* **What you have to do**
This exercise asks for every line of the material that includes the word "target".

* **Information supplied**
►

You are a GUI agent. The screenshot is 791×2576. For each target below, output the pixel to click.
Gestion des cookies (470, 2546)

◄
►

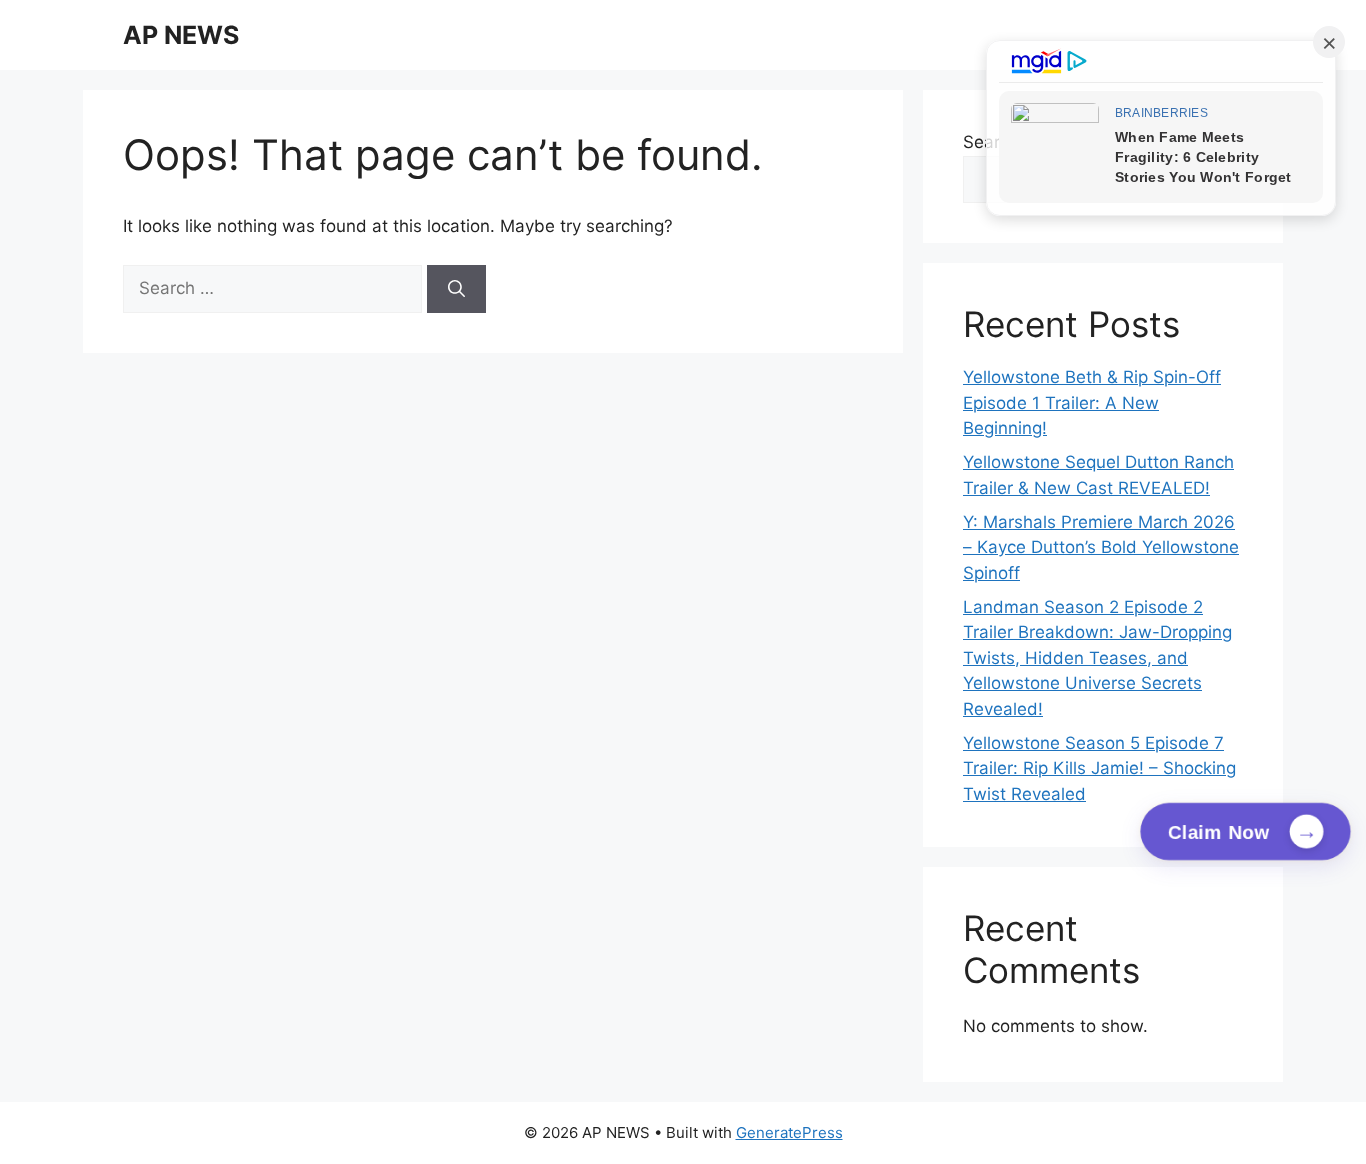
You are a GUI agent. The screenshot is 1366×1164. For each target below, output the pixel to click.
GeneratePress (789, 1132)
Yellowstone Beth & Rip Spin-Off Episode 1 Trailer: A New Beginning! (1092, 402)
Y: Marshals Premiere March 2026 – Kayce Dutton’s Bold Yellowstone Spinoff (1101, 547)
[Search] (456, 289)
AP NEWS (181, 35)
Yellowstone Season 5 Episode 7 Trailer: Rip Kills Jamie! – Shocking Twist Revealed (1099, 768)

◄

* **Result of the task**
You are a GUI agent. The screenshot is 791×2576. For each target below, output the pixel to click.
You are a GUI agent. The screenshot is 1366×1164. For each target below, output the pixel to click.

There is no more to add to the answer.